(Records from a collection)
________________________________________

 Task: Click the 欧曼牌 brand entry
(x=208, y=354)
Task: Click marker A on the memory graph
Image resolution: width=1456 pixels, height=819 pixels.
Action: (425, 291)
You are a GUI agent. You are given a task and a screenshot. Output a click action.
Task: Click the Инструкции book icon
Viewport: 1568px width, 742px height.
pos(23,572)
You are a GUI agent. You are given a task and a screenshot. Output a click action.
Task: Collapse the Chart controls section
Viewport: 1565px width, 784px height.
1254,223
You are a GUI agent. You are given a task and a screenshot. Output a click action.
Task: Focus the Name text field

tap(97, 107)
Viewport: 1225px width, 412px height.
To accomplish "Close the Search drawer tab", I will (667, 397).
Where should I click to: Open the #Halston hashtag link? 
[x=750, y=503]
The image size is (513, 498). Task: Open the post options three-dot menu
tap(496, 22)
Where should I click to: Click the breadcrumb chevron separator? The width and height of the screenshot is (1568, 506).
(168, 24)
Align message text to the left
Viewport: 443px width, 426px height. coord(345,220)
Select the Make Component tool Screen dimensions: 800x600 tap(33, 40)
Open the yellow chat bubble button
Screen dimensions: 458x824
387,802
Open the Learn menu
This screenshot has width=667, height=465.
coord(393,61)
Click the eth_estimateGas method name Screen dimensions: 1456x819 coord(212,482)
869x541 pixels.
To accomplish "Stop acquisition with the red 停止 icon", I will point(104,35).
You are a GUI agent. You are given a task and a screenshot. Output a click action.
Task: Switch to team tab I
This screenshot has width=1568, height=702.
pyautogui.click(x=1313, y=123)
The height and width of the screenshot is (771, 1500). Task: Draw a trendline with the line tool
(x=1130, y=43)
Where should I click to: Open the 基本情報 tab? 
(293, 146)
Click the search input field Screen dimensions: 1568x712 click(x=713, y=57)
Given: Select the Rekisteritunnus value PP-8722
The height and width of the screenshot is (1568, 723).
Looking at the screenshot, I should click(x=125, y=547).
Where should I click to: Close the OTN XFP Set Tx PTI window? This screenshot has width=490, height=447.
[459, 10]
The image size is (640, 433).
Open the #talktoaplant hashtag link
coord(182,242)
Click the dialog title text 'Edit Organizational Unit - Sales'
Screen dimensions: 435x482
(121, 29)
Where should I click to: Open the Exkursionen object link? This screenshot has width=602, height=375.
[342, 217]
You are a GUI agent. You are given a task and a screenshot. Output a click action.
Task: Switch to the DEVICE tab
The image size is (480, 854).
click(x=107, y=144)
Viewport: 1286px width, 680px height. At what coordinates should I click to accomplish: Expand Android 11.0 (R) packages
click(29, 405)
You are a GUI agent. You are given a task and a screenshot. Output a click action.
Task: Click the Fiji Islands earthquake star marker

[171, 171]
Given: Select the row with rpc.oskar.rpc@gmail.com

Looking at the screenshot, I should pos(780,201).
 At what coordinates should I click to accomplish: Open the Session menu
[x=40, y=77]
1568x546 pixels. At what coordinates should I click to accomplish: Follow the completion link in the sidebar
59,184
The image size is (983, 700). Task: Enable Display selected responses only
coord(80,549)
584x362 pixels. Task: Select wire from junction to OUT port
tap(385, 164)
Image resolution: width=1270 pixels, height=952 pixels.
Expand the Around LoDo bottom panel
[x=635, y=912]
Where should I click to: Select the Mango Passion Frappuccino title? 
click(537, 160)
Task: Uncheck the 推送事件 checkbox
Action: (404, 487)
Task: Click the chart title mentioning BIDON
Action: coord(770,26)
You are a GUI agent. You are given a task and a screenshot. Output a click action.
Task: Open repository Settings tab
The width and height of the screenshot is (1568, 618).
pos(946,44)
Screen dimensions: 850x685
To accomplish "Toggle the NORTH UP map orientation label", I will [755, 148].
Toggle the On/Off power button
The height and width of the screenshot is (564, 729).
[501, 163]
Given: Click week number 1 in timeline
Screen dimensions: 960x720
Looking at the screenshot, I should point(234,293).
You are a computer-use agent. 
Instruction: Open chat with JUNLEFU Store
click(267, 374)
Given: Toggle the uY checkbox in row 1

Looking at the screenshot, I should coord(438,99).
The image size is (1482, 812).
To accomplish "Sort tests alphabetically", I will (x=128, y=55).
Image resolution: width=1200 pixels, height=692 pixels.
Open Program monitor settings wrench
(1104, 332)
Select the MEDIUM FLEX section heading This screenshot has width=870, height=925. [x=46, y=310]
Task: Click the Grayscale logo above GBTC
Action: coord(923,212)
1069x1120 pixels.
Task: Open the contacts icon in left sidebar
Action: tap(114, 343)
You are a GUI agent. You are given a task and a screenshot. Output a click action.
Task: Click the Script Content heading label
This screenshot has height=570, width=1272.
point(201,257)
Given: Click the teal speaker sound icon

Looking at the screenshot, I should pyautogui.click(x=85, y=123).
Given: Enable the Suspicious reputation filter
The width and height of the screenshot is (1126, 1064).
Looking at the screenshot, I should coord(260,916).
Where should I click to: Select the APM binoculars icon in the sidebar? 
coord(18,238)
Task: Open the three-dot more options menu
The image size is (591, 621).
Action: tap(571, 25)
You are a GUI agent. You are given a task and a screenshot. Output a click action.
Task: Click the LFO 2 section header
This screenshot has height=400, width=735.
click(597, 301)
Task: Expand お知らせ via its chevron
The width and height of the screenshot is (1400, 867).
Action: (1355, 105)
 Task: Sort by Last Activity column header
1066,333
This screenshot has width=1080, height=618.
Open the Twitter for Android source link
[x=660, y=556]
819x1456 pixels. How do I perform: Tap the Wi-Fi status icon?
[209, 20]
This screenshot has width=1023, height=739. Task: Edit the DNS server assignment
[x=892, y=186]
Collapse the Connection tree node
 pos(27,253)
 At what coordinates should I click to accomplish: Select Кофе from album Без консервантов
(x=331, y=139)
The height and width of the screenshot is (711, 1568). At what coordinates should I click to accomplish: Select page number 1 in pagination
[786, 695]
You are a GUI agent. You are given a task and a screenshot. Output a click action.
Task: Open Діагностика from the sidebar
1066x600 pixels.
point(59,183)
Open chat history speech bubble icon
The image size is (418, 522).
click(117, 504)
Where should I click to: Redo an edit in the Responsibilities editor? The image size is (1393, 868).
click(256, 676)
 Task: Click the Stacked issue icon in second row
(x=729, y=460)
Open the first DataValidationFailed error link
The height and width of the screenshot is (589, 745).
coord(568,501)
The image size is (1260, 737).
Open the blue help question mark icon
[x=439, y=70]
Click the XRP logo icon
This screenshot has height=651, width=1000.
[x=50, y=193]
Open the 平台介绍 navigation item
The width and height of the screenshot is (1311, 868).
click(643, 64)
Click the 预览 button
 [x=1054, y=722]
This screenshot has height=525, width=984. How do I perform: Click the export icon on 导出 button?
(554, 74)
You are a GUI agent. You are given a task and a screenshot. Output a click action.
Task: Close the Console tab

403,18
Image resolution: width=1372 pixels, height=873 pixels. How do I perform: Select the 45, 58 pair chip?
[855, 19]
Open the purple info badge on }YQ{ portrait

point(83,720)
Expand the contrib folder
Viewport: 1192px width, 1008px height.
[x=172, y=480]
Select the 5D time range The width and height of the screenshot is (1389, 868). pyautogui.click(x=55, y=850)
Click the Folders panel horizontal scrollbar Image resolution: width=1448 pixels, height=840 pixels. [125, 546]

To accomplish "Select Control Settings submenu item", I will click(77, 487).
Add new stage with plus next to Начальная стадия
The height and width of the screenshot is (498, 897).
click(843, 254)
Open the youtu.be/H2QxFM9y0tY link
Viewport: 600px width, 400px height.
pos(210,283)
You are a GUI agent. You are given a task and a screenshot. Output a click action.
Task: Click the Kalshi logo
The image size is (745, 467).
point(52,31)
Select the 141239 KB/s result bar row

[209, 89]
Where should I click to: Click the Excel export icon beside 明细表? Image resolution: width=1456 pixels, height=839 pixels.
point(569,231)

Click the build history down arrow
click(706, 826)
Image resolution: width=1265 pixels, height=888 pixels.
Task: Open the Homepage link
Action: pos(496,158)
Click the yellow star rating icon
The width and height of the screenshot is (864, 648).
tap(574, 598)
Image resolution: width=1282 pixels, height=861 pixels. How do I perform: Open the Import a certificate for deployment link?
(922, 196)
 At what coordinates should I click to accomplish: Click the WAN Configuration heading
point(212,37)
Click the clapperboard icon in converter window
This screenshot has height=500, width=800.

________________________________________

## EXERCISE:
Reproduce the listing starting with the line that contains "Given: Click the teal speaker sound icon" and going on through the line that contains "Looking at the screenshot, I should coord(260,916).", substituting "Task" for every "Given" and leaving all else unchanged.

## SOLVED PROBLEM:
Task: Click the teal speaker sound icon

Looking at the screenshot, I should pyautogui.click(x=85, y=123).
Task: Enable the Suspicious reputation filter
The width and height of the screenshot is (1126, 1064).
Looking at the screenshot, I should coord(260,916).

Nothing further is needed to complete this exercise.